We applied a moderate frequency (0.1–30 Hz) of dynamic mechanical compression stress to breast cancer cells macroscopically by using our homemade apparatus and these cells resulted in a mixed mode of apoptosis and necrosis and they were dominantly necrotic. We named this type of cell damage MS-induced cell death (MSICD). To reduce the trauma association with cell dissociation, we specifically chose the microscopic observation to detect fluorescence signals for apoptosis and necrosis as a readout to see the effect of cyclic compression on cells. Interestingly, for two regions (center and peripheral) (Fig. 3), the former was observed as a mixture of apoptosis and necrosis and the latter was necrosis-dominant, with the shape of some cells stretched out into an elongated spheroidal shape when the MS was applied for a larger α and a relatively longer duration. We think that this phenomenon is due to the difference in stress mode; the center shows cyclic compression and the peripheral shows both cyclic compression and shear stress.

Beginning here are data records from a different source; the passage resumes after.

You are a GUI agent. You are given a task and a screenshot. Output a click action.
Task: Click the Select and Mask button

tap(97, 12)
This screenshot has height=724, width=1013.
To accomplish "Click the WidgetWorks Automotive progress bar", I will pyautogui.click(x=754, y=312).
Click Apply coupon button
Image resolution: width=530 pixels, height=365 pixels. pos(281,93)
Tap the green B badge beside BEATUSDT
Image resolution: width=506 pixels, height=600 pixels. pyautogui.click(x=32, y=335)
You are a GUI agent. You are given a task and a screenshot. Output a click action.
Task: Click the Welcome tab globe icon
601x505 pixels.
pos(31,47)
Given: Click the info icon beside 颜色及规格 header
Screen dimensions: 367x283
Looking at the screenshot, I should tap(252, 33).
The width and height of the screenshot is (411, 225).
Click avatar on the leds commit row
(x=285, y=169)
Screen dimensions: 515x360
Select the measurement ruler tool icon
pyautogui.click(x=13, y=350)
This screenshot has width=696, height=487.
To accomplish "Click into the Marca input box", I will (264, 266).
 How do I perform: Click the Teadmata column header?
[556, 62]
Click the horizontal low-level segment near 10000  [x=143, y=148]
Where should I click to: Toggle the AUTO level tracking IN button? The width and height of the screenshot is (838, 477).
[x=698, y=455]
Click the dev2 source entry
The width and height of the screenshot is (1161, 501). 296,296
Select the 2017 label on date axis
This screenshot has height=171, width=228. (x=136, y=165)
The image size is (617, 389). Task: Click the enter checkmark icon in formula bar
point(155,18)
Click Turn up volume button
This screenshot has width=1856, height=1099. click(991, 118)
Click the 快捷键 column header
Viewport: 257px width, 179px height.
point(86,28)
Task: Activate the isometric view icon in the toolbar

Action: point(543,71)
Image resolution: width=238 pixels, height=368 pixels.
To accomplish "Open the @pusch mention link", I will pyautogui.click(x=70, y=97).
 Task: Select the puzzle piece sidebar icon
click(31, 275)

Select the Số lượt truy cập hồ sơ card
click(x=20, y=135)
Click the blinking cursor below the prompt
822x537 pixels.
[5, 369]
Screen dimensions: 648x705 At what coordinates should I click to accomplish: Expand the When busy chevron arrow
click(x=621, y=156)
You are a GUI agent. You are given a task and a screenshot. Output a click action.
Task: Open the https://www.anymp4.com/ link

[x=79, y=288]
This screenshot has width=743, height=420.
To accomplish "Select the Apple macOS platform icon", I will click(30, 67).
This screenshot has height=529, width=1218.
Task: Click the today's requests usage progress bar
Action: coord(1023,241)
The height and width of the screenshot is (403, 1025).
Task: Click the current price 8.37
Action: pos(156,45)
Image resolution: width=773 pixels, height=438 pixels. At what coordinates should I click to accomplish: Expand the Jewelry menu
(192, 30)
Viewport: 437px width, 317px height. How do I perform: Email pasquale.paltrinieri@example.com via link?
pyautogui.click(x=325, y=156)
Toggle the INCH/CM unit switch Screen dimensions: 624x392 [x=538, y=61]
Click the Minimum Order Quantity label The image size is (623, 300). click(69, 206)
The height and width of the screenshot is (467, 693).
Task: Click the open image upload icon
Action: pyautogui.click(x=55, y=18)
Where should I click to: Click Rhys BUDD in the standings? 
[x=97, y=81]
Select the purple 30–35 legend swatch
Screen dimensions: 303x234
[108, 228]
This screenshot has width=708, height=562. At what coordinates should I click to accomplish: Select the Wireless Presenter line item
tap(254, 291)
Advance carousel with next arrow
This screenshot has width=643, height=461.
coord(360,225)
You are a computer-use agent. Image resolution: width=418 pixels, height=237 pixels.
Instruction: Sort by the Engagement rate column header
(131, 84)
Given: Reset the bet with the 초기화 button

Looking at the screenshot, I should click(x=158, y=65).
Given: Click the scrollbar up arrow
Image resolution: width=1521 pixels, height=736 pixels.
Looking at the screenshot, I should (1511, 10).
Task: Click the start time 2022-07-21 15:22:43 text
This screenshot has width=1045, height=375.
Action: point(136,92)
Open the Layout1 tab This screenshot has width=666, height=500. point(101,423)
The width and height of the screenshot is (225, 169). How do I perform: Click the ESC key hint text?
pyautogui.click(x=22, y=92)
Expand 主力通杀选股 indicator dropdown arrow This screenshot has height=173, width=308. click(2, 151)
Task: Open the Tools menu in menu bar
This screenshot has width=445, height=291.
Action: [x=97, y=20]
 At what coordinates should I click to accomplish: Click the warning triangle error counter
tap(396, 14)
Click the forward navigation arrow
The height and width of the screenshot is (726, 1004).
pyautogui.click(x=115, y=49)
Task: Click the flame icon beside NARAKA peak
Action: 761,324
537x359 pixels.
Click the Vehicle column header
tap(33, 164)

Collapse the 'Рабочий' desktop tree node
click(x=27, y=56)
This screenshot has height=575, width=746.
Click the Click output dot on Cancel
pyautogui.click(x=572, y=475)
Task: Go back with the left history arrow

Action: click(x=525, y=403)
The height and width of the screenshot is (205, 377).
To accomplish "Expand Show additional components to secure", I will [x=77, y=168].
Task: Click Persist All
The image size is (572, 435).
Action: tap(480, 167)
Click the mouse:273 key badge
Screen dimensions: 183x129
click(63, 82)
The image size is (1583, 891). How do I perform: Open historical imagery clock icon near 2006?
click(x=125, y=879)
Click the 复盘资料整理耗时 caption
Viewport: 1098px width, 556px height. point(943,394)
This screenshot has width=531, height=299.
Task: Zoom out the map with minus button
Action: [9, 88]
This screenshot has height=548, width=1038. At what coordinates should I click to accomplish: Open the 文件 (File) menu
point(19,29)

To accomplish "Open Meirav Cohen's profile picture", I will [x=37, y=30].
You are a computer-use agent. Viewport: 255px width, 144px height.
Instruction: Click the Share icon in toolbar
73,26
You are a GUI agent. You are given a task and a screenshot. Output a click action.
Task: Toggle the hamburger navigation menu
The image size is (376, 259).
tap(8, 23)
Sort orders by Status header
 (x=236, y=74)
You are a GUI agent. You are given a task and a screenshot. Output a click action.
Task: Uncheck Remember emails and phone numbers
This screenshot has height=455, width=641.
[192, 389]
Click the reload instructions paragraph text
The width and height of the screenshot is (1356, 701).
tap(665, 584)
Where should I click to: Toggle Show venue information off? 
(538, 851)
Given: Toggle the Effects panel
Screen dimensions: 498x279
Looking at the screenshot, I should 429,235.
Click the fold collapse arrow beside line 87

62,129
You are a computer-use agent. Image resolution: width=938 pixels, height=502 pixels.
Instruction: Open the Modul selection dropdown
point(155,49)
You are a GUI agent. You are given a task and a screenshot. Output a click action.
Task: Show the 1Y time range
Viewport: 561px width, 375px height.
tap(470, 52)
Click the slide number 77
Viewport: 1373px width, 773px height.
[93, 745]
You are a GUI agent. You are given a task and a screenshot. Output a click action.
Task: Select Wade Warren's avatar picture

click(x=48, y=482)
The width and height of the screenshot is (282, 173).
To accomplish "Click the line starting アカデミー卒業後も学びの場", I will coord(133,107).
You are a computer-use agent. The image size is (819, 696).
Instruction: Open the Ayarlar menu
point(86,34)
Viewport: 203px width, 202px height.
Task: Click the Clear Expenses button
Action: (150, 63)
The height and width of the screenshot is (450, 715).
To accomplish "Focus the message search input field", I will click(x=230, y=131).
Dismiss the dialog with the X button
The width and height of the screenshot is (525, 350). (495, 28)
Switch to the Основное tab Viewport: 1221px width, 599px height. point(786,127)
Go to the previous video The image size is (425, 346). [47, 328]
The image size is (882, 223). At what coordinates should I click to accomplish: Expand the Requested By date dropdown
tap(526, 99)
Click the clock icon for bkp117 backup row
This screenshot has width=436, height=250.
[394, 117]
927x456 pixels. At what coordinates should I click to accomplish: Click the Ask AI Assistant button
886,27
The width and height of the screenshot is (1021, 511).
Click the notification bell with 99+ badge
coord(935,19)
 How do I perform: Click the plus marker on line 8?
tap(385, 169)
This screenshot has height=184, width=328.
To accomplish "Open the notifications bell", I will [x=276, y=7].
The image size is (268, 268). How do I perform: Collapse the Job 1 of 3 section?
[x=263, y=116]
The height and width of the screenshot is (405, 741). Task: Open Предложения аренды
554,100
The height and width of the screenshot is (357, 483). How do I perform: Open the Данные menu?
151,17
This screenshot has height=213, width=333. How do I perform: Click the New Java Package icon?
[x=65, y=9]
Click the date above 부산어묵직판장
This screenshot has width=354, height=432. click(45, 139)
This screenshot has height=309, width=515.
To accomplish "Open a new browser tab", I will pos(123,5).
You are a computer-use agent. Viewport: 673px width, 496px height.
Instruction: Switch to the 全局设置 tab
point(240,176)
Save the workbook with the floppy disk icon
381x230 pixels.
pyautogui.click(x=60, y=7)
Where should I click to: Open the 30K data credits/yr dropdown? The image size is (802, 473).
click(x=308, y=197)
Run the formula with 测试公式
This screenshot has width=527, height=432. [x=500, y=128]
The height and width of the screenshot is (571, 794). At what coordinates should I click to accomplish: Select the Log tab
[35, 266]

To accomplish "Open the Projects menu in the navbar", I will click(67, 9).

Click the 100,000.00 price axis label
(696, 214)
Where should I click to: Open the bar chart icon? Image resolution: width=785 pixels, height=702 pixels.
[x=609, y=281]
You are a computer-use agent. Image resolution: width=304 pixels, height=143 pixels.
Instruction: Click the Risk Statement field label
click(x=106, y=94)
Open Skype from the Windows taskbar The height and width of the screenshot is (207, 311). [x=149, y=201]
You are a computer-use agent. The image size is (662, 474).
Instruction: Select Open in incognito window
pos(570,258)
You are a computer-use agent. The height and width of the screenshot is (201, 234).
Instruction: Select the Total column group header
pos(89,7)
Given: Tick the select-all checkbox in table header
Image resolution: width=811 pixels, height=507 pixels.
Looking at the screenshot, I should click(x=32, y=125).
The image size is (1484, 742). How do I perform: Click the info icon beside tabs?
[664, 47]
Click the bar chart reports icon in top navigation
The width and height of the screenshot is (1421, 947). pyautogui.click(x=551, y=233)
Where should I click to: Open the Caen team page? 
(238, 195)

In Experiment 1, we found that the majority of cells showed necrotic damage; MSICD in necrosis mode increased with a force- and time-dependent manner in both BT-474 and MDA-MB-231 cells, while the MSICD in apoptosis mode does not exhibit similar trend (Fig. 4). We used a similar frequency (30 Hz) comparable to those used by the other researchers (Zhang et al., 2014; Kim et al., 2010; Leulmi et al., 2015). We first tested with longer durations, such as 30 min, but all cells showed necrosis even for the small stress of ∼5 kPa (data not shown). Thus we set the time much shorter, but still necrosis occurred at >90% by 300 s in both cell lines. In the study by Kim et al. (2010), human glioblastoma cells resulted in 90% of lactate dehydrogenase leakage (rupture of cell membrane) and 60% of DNA fragmentation (late apoptosis), by using magnetic-vortex microdiscs when 20 Hz of magnetic field was applied for 10 min, which shows a similar rate of necrotic cell damage to ours.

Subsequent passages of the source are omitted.